You would have to understand the geography (look at a map). He was running East, then he was planning to hook South around the Cape of Honduras. All this close to the South side of Roatan, a large long windblock from Mitch which lingered, building to incredible intesity- to the North. All huricanes move NorthWest. All of them.
Except Mitch.
Just as the SV Fantome was clearing the Eastern reaches of Roatan, Mitch dove South and descended upon Guanaja. Just South of Bonacca Key, the residents could not know nor could they worry about the Fantome- they were in survival mode themselves. The storm then stopped dead and battered the small population center ferociously and with no mercy. It sat there for three days. Only two related deaths, but still to this day, deep psychological wounds remain in the children. Then it continued South to liquefy the mainland. That is where the 12,000 death occured. Katrina was a kitten. It meandered across Central America... then North finally exiting to the sea off the Yucatan. It took one more wobbling shot North East as it gained strength and narrowly missed growing to a strength that would have also devastated Florida or Cuba. It wouldn't die. It wouldn't go North West.
She lies deep off SE of Guanaja, at least if the wash patterns of the flotsam can be used as an indicator. We surmise that the self inflating rafts were lashed, and she went down so fast that by the time they inflated, she was too deep for the pressurized tanks to be of much value in flotation when triggered. In the maelstrom of the moment, it was not an issue of whether they could have saved any lives- they were useless in any case.
I did, on my exit flight aboard the CASA equipment provided for service by TACA from my hop from Roatan to Belize City... I looked down from 1500 feet and did see an (empty) life raft from her floating off of the Government Dock, maybe 30 days after she went down.
31 crewmen were lost that day, 1630 hrs, 27 Oct., 1998. I met the sister of the First Mate some 10 days after that.

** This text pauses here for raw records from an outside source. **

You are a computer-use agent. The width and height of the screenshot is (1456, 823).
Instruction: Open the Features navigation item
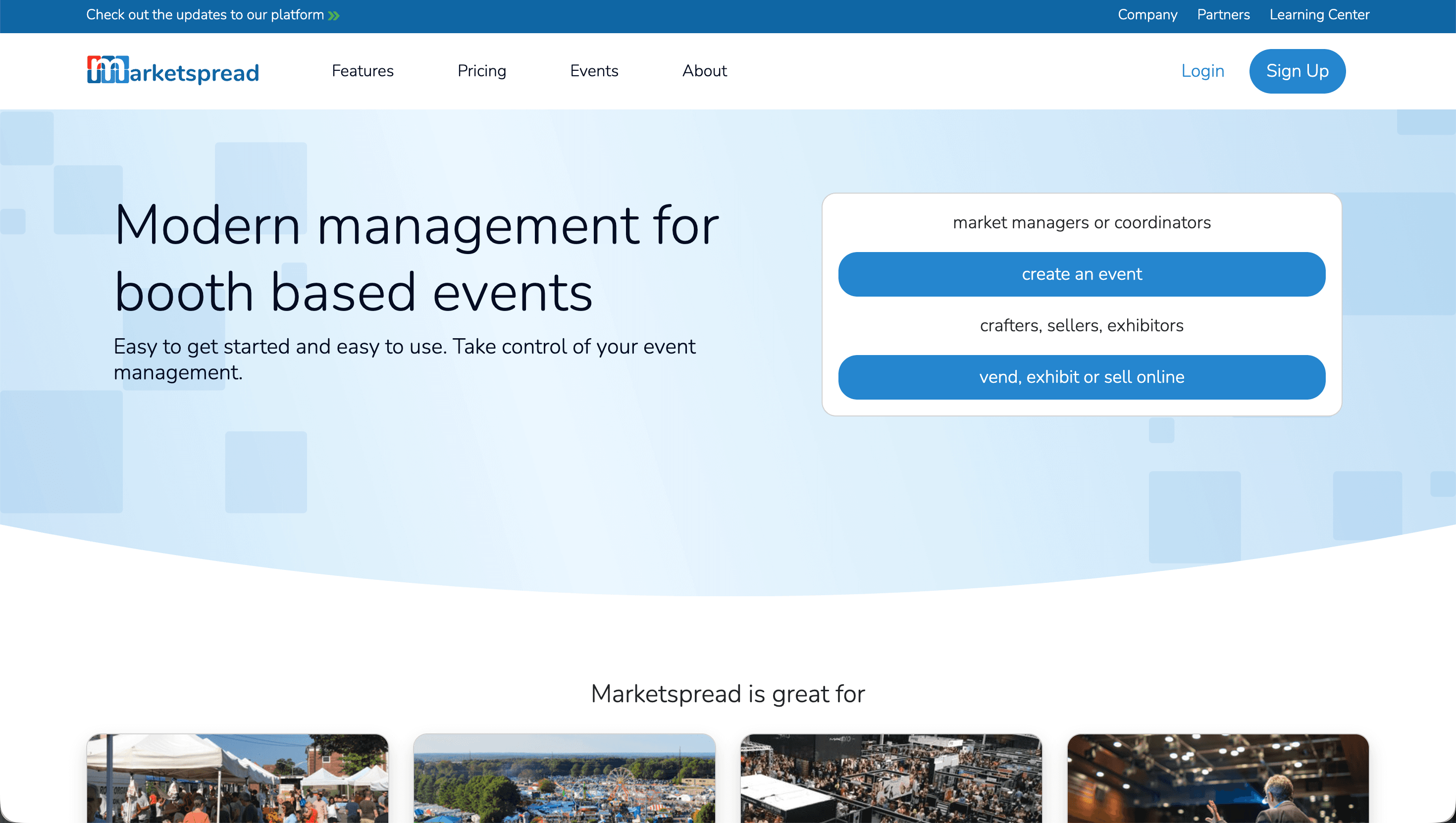point(363,71)
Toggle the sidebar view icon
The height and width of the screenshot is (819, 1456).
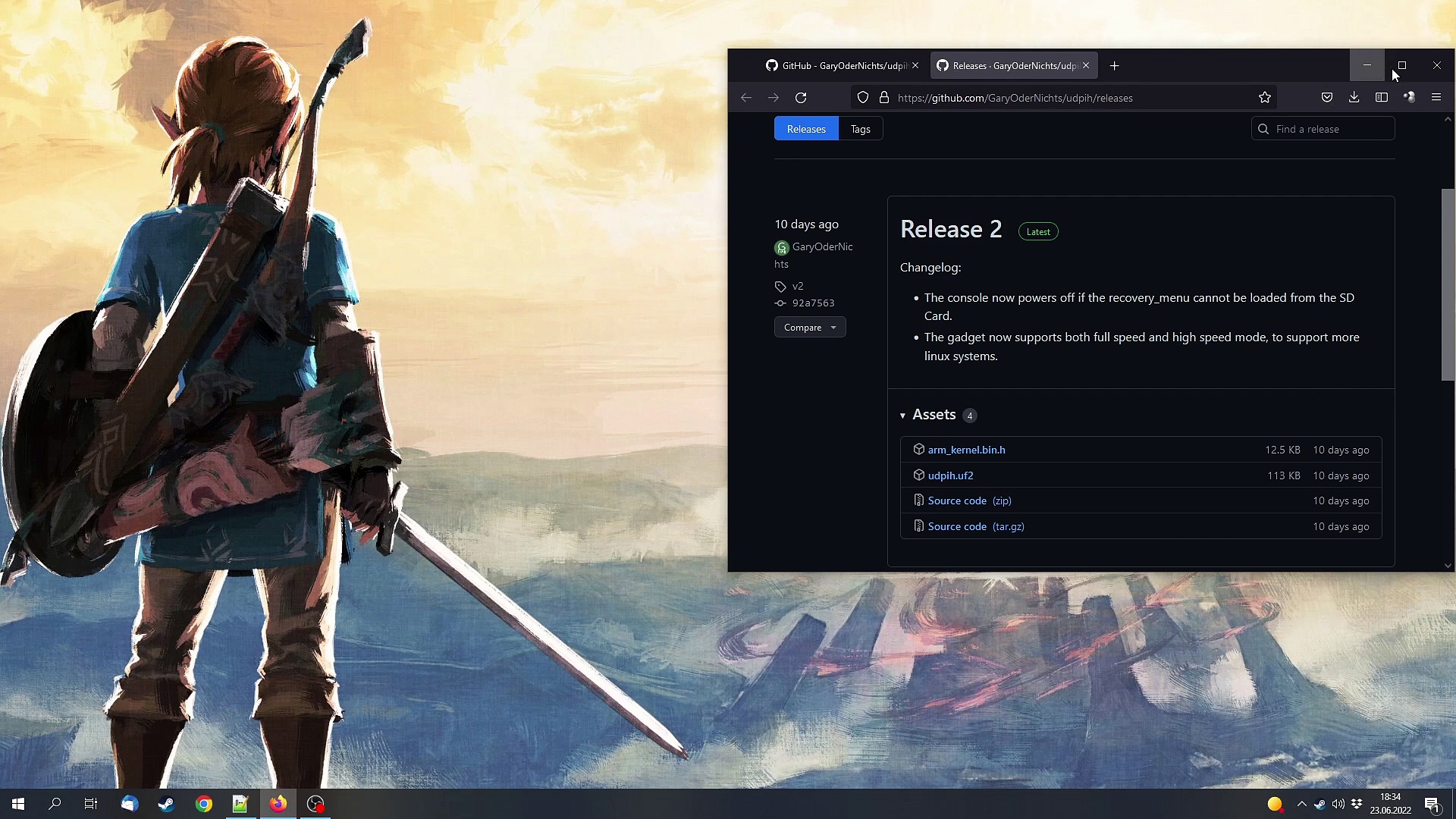coord(1381,98)
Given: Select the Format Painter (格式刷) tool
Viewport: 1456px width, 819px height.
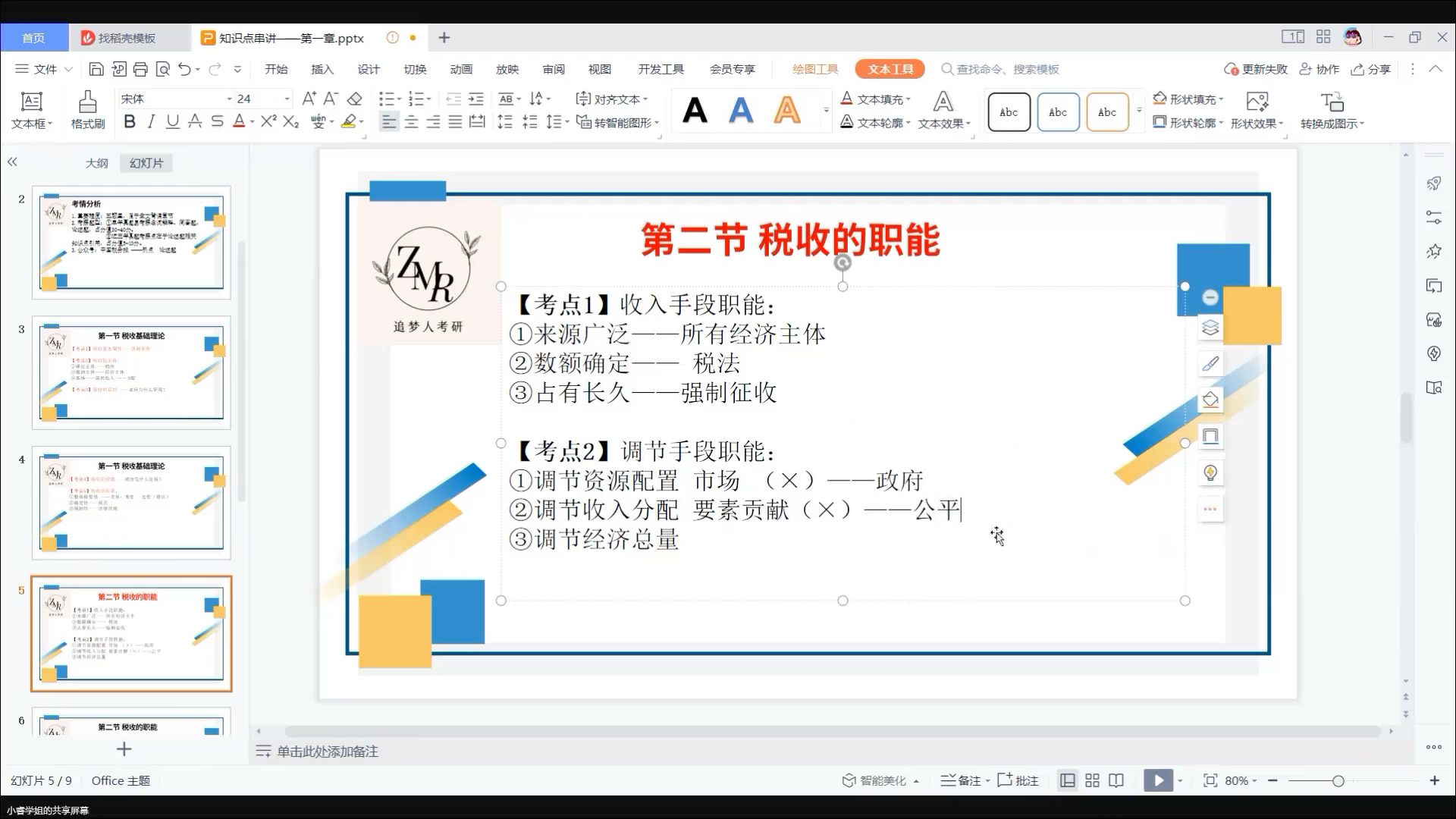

Her husband, a physician, didn't need to translate in English why she insisted on giving me her brother's picture. She carried a Fantome stenciled life jacket that bore evidence of having been worn but wrenched from the owner. We never found a one of them, but I still wear their name on a band on my wrist. The sea has claimed them. I will bring a few bits of her up from Roatan to the Maratime Sailor's Cathedral & Museum in the near future.